The role of bacterial viruses in the gut remains unclear. While the new findings demonstrate that the production of viruses reduces intestinal survival of L. reuteri, it is possible that these viruses can still help L. reuteri by killing other competing bacteria. Further research defining the ecological role of lysogenic bacteria combined with van Pijkeren’s latest findings could provide new avenues of research to tailor the composition of select organisms in the gut, including probiotics.
L. reuteri lives in many vertebrates, including humans. The van Pijkeren laboratory developed several genome-editing tools, which allowed them to develop L. reuteri as a model to study its viruses. They found that the normally dormant viruses of L. reuteri become activated as they move through the digestive track, resulting in the production of viral particles.
The next step was to investigate to what extent dietary sugars promoted virus production. The team decided to focus on fructose because of its abundance in the food chain. Since the development of high-fructose corn syrup as a cost-efficient sweetener in the early 1970s, average fructose consumption has increased fourfold.
Mice were fed high-fructose diets along with L. reuteri. The research team found that mice that ate fructose experienced a significant increase in the production of L. reuteri viruses in the gut when compared to animals fed glucose.
“That was an exciting observation, but we wanted to know what the mechanism was by which fructose increased virus production. So, we basically searched the DNA sequence of L. reuteri to find genes whose products could be involved in fructose metabolism. These results predicted that L. reuteri can metabolize fructose to subsequently produce acetic acid using a pathway that is conserved among bacteria.”
Focusing on the metabolic pathway, the research team found that consumption of fructose and L. reuteri increased acetic acid production in the gut of mice. When the research team inactivated the pathway responsible for acetic acid production, virus production by L. reuteri was nearly abolished. “These results could mean that acetic acid itself is a trigger for virus production,” explains van Pijkeren.

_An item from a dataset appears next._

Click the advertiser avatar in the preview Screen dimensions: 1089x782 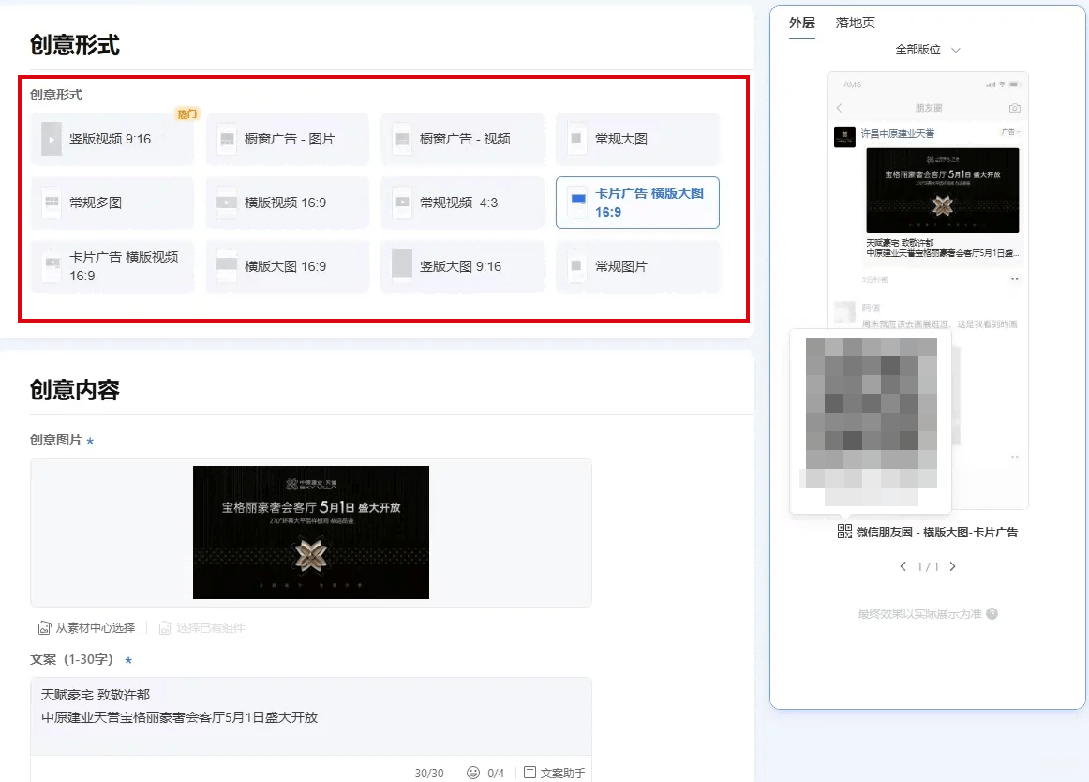[x=844, y=138]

Acetic acid is a member of a group of chemicals known as short-chain fatty acids, which cells can use for energy. The dominant short-chain fatty acids in the human colon include acetic acid along with propionic and butyric acid. The researchers tested each of these chemicals and found that exposure to each type of fatty acid promotes the production of viruses via the same pathway that L. reuteri uses to produce acetic acid.
“So not only does fructose metabolism promote the production of viruses following acetic acid production by L. reuteri, but it’s also the exposure to short-chain fatty acids that is a trigger,” explains van Pijkeren.
Van Pijkeren’s report paves the way for future studies aiming to understand how the metabolism of a bacterium is linked to virus production, and how this can be influenced by our diet. Important questions remain, including what role these viruses play in the gut. Understanding diet-induced virus production is expected to ultimately allow researchers to tailor the robustness of select organisms, such as probiotics, in the gut and develop better ways to alter gut microbial communities
The research was published in the journal Cell Host and Microbe in their online issue on January 15 and in print in the 2019 February issue.